1.7 Neural Network from Scratch

A simple explanation of how neural networks work and how to implement one from scratch in Python.

Created Date: 2025-05-10

Here’s something that might surprise you: neural networks aren’t that complicated! The term “neural network” gets used as a buzzword a lot, but in reality they’re often much simpler than people imagine.
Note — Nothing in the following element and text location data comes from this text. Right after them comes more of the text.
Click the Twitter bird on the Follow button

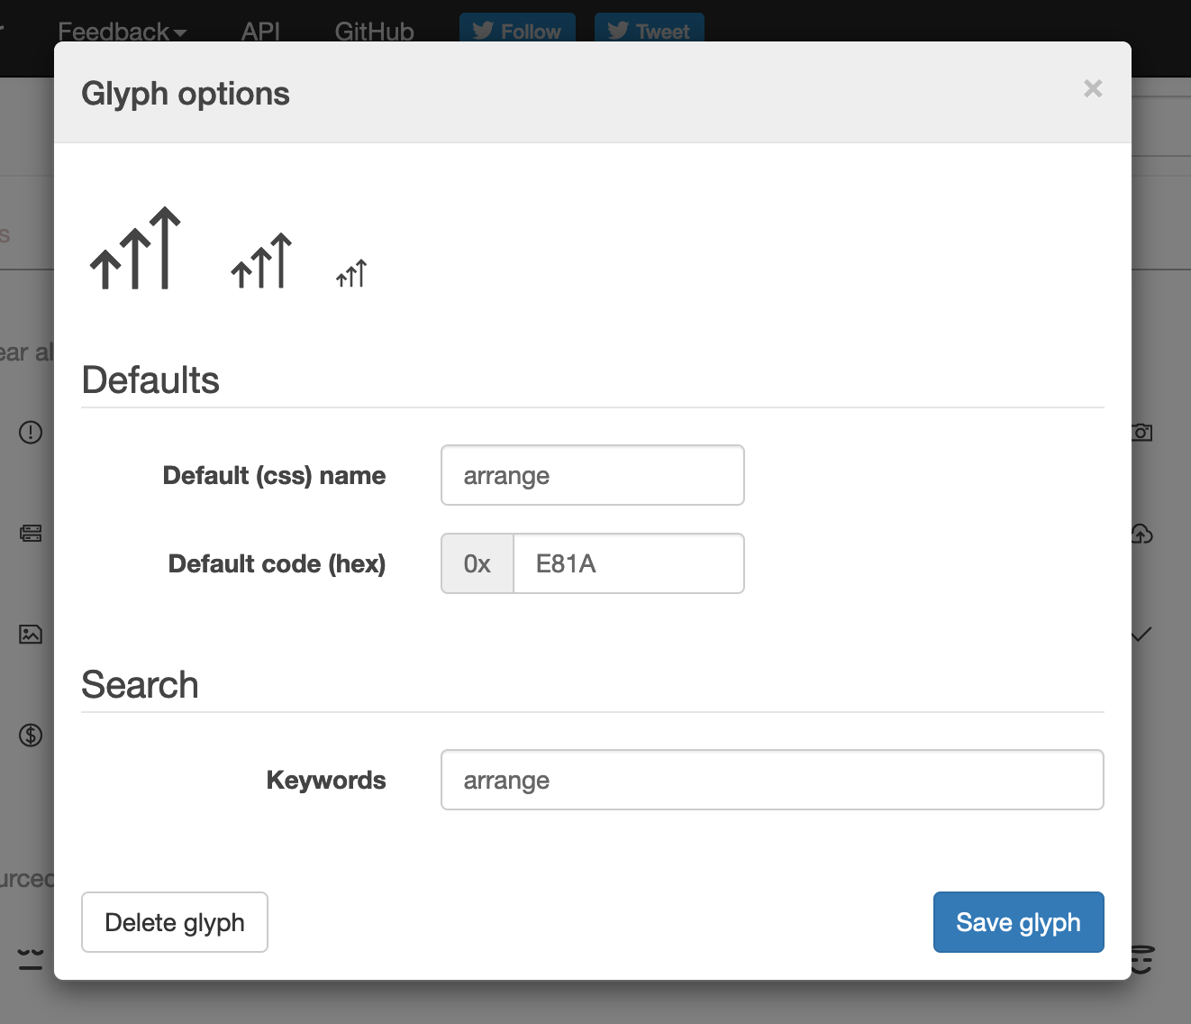point(482,30)
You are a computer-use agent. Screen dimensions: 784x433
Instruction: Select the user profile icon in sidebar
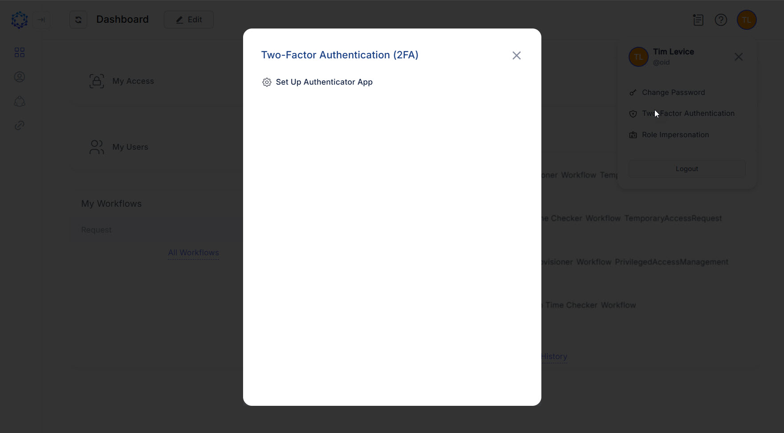click(19, 77)
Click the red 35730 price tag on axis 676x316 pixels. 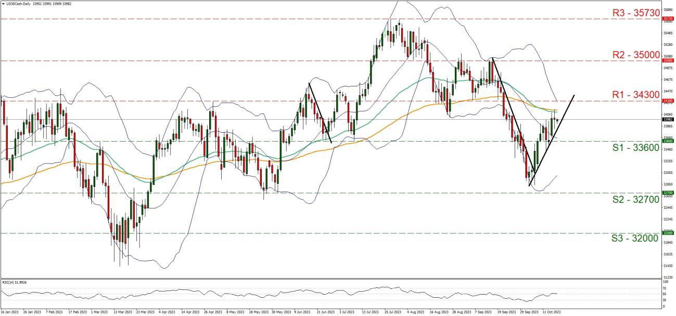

This post is intended for complete beginners and assumes ZERO prior knowledge of machine learning. You can read section 1.4 Principles of Deep Learning to get a sense of what deep learning is. We’ll understand how neural networks work while implementing one from scratch in Python.

Let’s get started!

1.7.1 Building Blocks: Neurons

First, we have to talk about neurons, the basic unit of a neural network. A neuron takes inputs, does some math with them, and produces one output. Here’s what a 2-input neuron looks like:

Perceptron

3 things are happening here. First, each input is multiplied by a weight:

\(x_1 \rightarrow x_1 * w_1\)

\(x_2 \rightarrow x_2 * w_2\)

Next, all the weighted inputs are added together with a bias b:

\((x_1 * w_1) + (x_2 * w_2) + b\)

Finally, the sum is passed through an activation function:

\(y = f(x_1 * w_1 + x_2 * w_2 + b)\)

The activation function is used to turn an unbounded input into an output that has a nice, predictable form. A commonly used activation function is the sigmoid function:

Sigmoid Function

The sigmoid function only outputs numbers in the range \((0, 1)\). You can think of it as compressing \((-\infty, +\infty)\) to \((0, 1)\) - big negative numbers become \(~0\), and big positive numbers become \(~1\).

For more information, you can read section 2.4 Activation Function.

1.7.1.1 A Simple Example

Assume we have a 2-input neuron that uses the sigmoid activation function and has the following parameters:

\(w = [0, 1]\)

\(b = 4\)

\(w = [0, 1]\) is just a way of writing \(w_1 = 0, w_2 = 1\) in vector form. Now, let’s give the neuron an input of \(x = [2, 3]\). We'll use the dot product to write things more concisely:

\((w \cdot x) + b = ((w_1 * x_1) + (w_2 * x_2)) + b = 0 * 2 + 1 * 3 + 4 = 7\)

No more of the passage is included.